After the release of the first two Blazers albums on Rounder
Records, the label released a Blazers "live" six-song E.P.
entitled "Going Up the Country," which they released on their
Netherlands-based affiliate label, CRS Records.
The Blazers third album, "Just For You" was released on January
1, 1997. By this time Gene Aguilera was no longer involved
as their manager. This album was produced by Pete
Anderson, who had produced artists such as Dwight Yoakam, Roy
Orbison, K.D. Lang, and Flaco Jimenez. The Blazers on
"Just For You": Ruben Guaderrama, Manuel Gonzales, Raul
Medrano (drums) and Lee Stuart (bass). Guest artists: Lee Thornburg and Greg Smith (from the Tower of Power
horn section), Juke Logan on blues harp, and the aforementioned
Pete Anderson on slide guitar. The fourth and final album
on Rounder Records was "Puro Blazers," released on January 1,
2000. This collection was all in Spanish, which included
cumbias, polkas, and a bolero. There was a heavy use of
instruments such as the bajo sexto, tres (a three stringed
guitar), and button accordion. It also featured the
classic Mexican bolero, "Crei." The album, which was
produced by Ruben and Manny, also covered genres such as cha cha
cha, cumbia, salsa, as well as Cuban and Bolivian styles and a couple of
originals. The Blazers' lineup on "Puro Blazers":
Ruben Guaderrama (vocals, guitars, requinto romantico, tres,
bass, percussion), Manuel Gonzales (vocals, guitars, bajo sexto,
orchestral accordion), Jesus Cuevas (vocals, button accordion,
bass), and Mike Molina (drums). Additional musicians:
Raul Medrano (drums, timbales, percussion), Armando Goss (drums,
timbales), Lorenzo Martinez (drums, bass), Tony Garcia
(clarinet), and Barney Floyd (trumpet).
One of the highlights of The Blazers career was when they opened
for Bob Dylan at the Pantages Theater c.1995.
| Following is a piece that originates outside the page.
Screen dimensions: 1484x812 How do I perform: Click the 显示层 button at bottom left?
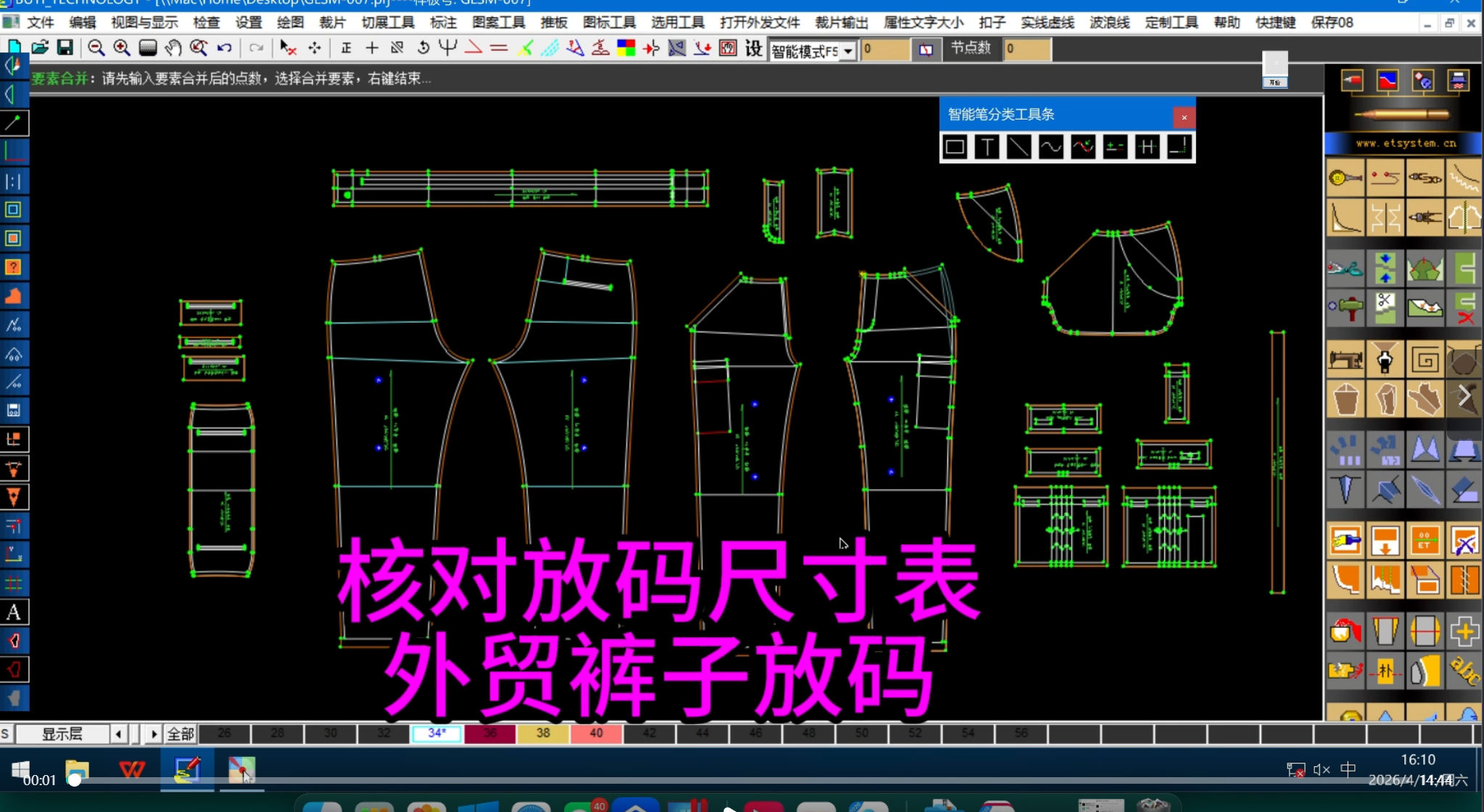click(x=62, y=733)
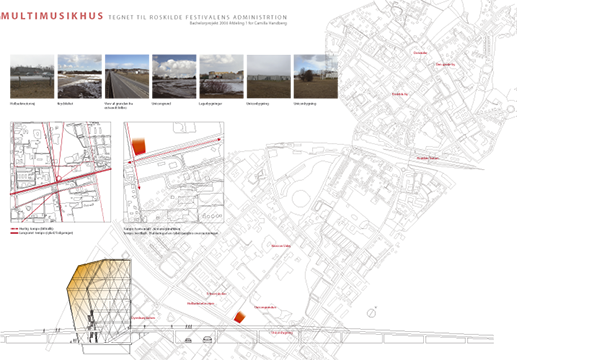
Task: Open the grey-sky field photo thumbnail
Action: 268,76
According to Gene Aguilera, a friend of his by the name of Lydia
Montano knew the bass player of the Fabulous Thunderbirds who
knew the music director of Bob Dylan's band. Gene was
tipped off by Lydia that Bob Dylan might come into the Palomino
Club where The Blazers were playing that night. He did
indeed appear at the club and sat at the bar. According to
Ruben Guaderrama, after The Blazers set he walked up to Dylan
and said "hello Mr. Dylan." Dylan turned to Ruben and said
"Man I dug your set. You kinda remind me of Los Lobos."
Dylan then asked Ruben if they'd like to open for him at the
Pantages. The night of the Pantages show happened to be
Dylan's birthday. George Harrison and Ringo Starr showed up and were backstage. It was a pretty
heady night for Ruben and The Blazers to be in the company of
such luminaries as Bob Dylan and two former Beatles.
Another fond memory for Ruben was a time The Blazers played at a
festival in New Hampshire, which took place out in the woods.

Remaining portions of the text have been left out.